Lines before the one containing "Given: Expand the Control Panel side arrow" in the records below are to be left out; that line and all after it, through the end, are to be retyped exactly.

[Stored items]
::::

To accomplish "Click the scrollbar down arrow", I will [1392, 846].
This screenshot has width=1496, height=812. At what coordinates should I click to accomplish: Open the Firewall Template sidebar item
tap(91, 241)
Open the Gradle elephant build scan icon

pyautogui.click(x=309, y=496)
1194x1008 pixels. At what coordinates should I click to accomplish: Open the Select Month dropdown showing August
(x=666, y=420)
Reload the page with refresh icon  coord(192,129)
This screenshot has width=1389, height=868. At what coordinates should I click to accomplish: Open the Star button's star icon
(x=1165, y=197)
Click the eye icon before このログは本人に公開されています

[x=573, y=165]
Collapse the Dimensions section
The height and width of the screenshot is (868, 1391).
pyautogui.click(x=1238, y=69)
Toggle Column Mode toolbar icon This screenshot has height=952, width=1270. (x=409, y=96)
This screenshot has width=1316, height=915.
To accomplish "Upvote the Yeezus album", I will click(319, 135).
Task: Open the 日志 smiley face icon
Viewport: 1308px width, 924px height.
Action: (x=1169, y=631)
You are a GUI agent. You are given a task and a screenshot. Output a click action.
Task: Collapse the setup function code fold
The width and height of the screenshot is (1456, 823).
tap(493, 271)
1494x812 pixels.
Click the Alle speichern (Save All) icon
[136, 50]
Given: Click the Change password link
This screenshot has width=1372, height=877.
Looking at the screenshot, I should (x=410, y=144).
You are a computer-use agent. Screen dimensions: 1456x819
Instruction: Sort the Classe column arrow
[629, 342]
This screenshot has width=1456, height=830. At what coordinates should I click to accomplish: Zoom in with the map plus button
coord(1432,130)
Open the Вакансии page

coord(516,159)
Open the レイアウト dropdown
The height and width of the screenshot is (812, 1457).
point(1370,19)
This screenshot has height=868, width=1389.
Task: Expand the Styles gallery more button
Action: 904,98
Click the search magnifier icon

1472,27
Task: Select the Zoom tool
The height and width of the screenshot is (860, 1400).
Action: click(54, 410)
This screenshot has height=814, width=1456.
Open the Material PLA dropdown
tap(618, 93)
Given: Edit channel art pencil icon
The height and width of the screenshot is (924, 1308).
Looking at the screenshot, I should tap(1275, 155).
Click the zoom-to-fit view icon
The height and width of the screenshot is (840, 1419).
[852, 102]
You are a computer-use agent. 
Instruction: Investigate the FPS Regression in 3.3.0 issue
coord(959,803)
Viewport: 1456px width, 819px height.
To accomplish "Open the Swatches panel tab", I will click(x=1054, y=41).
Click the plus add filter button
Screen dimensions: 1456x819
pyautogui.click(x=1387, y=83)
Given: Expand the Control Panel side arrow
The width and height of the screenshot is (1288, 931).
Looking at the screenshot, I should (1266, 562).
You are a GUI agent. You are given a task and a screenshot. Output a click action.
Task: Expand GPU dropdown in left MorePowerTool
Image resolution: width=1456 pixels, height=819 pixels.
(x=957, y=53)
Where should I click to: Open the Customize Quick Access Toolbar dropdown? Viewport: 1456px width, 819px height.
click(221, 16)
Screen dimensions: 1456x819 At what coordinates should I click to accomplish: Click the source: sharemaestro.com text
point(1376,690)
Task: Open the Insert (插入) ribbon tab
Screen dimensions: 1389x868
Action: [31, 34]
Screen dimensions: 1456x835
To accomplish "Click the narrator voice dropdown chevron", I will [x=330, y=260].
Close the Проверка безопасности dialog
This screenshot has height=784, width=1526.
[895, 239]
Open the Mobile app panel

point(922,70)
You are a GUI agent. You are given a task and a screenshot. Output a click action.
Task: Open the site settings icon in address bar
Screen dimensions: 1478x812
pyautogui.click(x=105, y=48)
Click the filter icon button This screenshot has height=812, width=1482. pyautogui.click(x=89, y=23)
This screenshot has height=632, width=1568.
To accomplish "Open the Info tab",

::::

RESPONSE TO THIS TASK:
Given: Expand the Control Panel side arrow
The width and height of the screenshot is (1288, 931).
Looking at the screenshot, I should (1266, 562).
You are a GUI agent. You are given a task and a screenshot. Output a click action.
Task: Expand GPU dropdown in left MorePowerTool
Image resolution: width=1456 pixels, height=819 pixels.
(x=957, y=53)
Where should I click to: Open the Customize Quick Access Toolbar dropdown? Viewport: 1456px width, 819px height.
click(221, 16)
Screen dimensions: 1456x819 At what coordinates should I click to accomplish: Click the source: sharemaestro.com text
point(1376,690)
Task: Open the Insert (插入) ribbon tab
Screen dimensions: 1389x868
Action: [31, 34]
Screen dimensions: 1456x835
To accomplish "Click the narrator voice dropdown chevron", I will [x=330, y=260].
Close the Проверка безопасности dialog
This screenshot has height=784, width=1526.
[895, 239]
Open the Mobile app panel

point(922,70)
You are a GUI agent. You are given a task and a screenshot. Output a click action.
Task: Open the site settings icon in address bar
Screen dimensions: 1478x812
pyautogui.click(x=105, y=48)
Click the filter icon button This screenshot has height=812, width=1482. pyautogui.click(x=89, y=23)
This screenshot has height=632, width=1568.
To accomplish "Open the Info tab",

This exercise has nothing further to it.